- _PROBLEM STATEMENT_:
In the text on ethnic and insurgent politics, which two states are given as an example of strikingly different developments since 1988?

- _TEXT BLOCK_:
--- begin ---
Given the current state of flux, it is impossible at this time to make final judgments about the effectiveness of either strategy in bringing about long-term change. During the past decade both outlooks have had passionate advocates, and both strategies have had some limited impact. In addition, as in any country of “complex emergency”, it is possible to single out particular regions, or particular issues such as HIV/AIDS, narcotics or refugees, in order to determine priorities or present very different pictures of events unfolding in the country. The course of developments in Kachin State and Karen State since 1988, for example, has been strikingly different in many aspects.
However, while it may not be possible to determine which strategies or processes will eventually bring reform, it can be acknowledged in ethnic and insurgent politics during the SLORC-SPDC years. For the moment it can be acknowledged that the social imperatives have, in the main, come to take dominance over the political. In particular, it has become clear that in many long-suffering communities the driving priority has become the desire to achieve peace and progress today — not at some indeterminate date in the future through some unclear process.
--- end ---
- _DATA BLOCK_:
--- begin ---
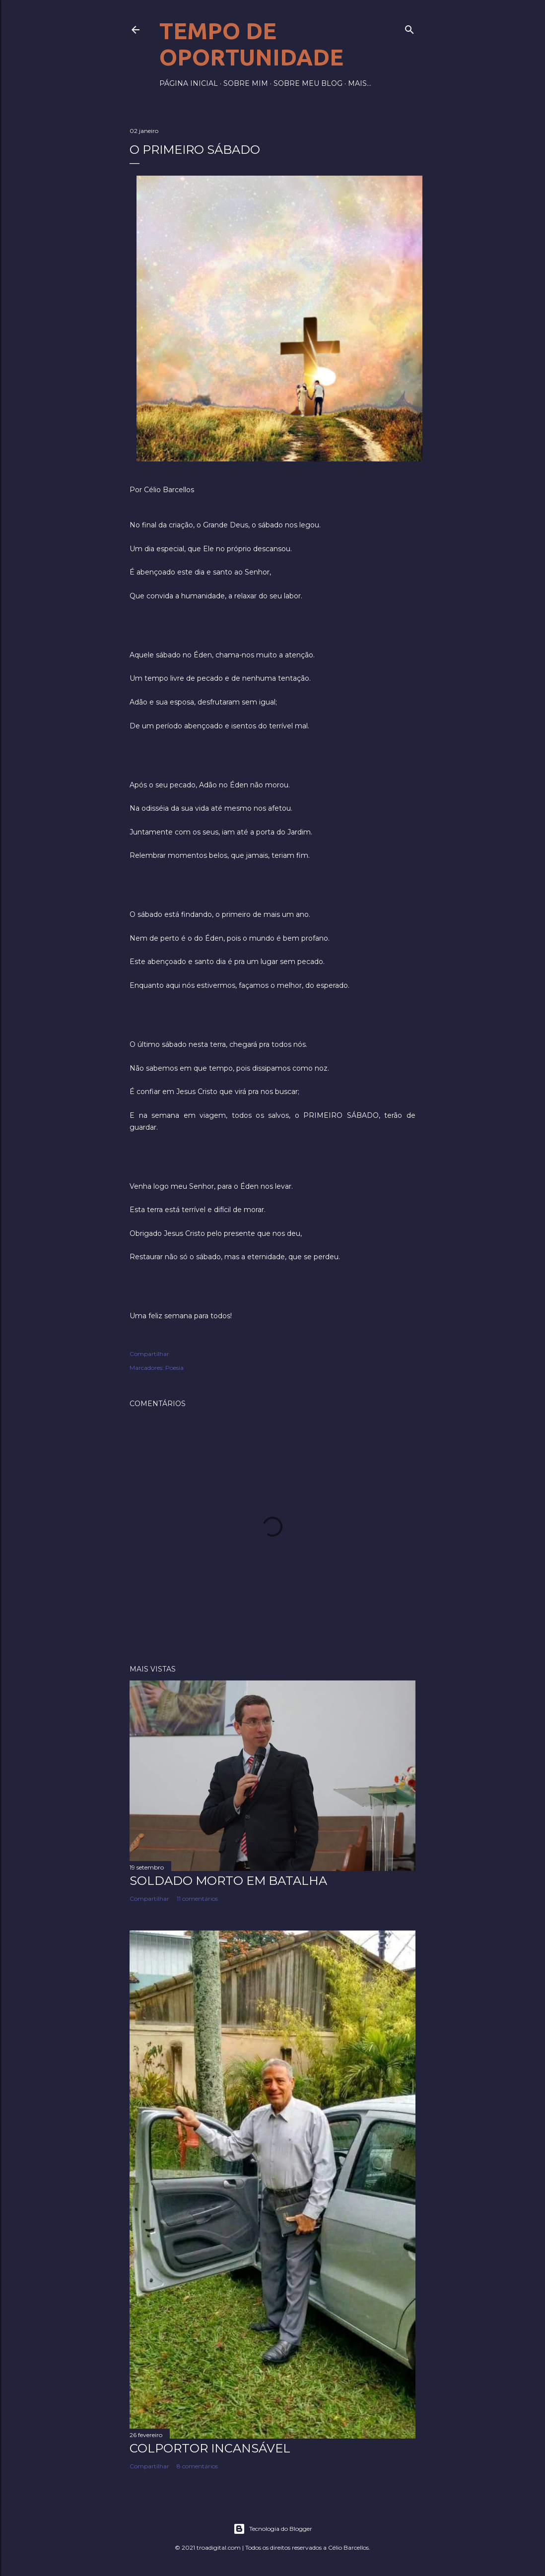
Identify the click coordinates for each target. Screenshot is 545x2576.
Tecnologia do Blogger (272, 2529)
--- end ---
- _TASK RESULT_:
Kachin State and Karen State.